Re: Stuck in a train -- reading HTTP/2 draft.

On Wed, Jun 25, 2014 at 01:56:32PM -0700, Roberto Peon wrote:
> On Wed, Jun 25, 2014 at 1:22 PM, Willy Tarreau <w@1wt.eu> wrote:
> > TSO works if you feed it with enough data. That's precisely one point
> > where 16kB makes it totally useless, because the cost of preparing the
> > fragment descriptors for the NICs overrides the savings of cutting them
> > into a few packets in the TCP stack.
> >
> 
> Frame size != write() size, unless you're attempting to use Splice() (which
> often isn't cheaper, sadly).

That's clearly my intent (sorry if I didn't make it clear initially) and
for it to be cheaper, it needs to operate on large blocks.
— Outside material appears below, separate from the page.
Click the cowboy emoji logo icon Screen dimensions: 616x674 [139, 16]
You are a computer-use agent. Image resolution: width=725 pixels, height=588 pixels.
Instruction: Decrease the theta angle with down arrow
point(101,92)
> > Please consider this simple use case :
> >
> >    - requests for /img /css /js /static go to server 1
> >    - requests for /video go to server 2
> >    - requests for other paths go to server 3
> >
> > Clients send their requests over the same connection. The load balancer
> > has several connections to servers 1 and 3 behind and forwards clients'
> > requests over these connections to retrieve objects. In practice, a
> > client will go first to server 3 (GET /) then to server 1 (retrieve
> > page components) then to server 2 over a fresh connection and stay
> > there for a long time. There's no place for NIC-based acceleration
> > here because this MUX pulls data from one side and transfers it to
> > the other side in small chunks. When the video starts, if we had the
> > ability to splice large chunks from server 2 to client, there would
> > be a real benefit. With the small chunks, the benefits disappear and
> > we're back to doing the same recv+memcpy()+send job as for the other
> > servers (double to triple copy instead of zero).
> >
> 
> If the hardware was similar to TSO hardware, that case would work just as
> it does for TSO.
> You send data to the NIC via the kernel, potentially with a different API
> (e.g. socket per stream), and the NIC (or kernel) fragments into frames.
> It'd work just fine.

I'm not saying it does not work, I'm saying that there are two ways to
do the operations :
  - triple copy to make use of TSO and benefit from hardware acceleration,
    but at 100Gbps, the less copies the better ;

  - zero copy and many very small splice() calls that are worthless at
    these sizes.

> > Sure this is not something a common server or user-agent is even able
> > to detect at regular loads. But you (and you particularly) know like
> > me that intermediaries need to shave off everything possible to avoid
> > wasting time doing dumb things such as copying small data or visiting
> > the same byte twice, etc...
> >
> >
> True (you've seen me push to reduce memory requirements), though my
> motivation w.r.t. CPU consumption is to balance any change in resource
> requirements against the change in the user's experience.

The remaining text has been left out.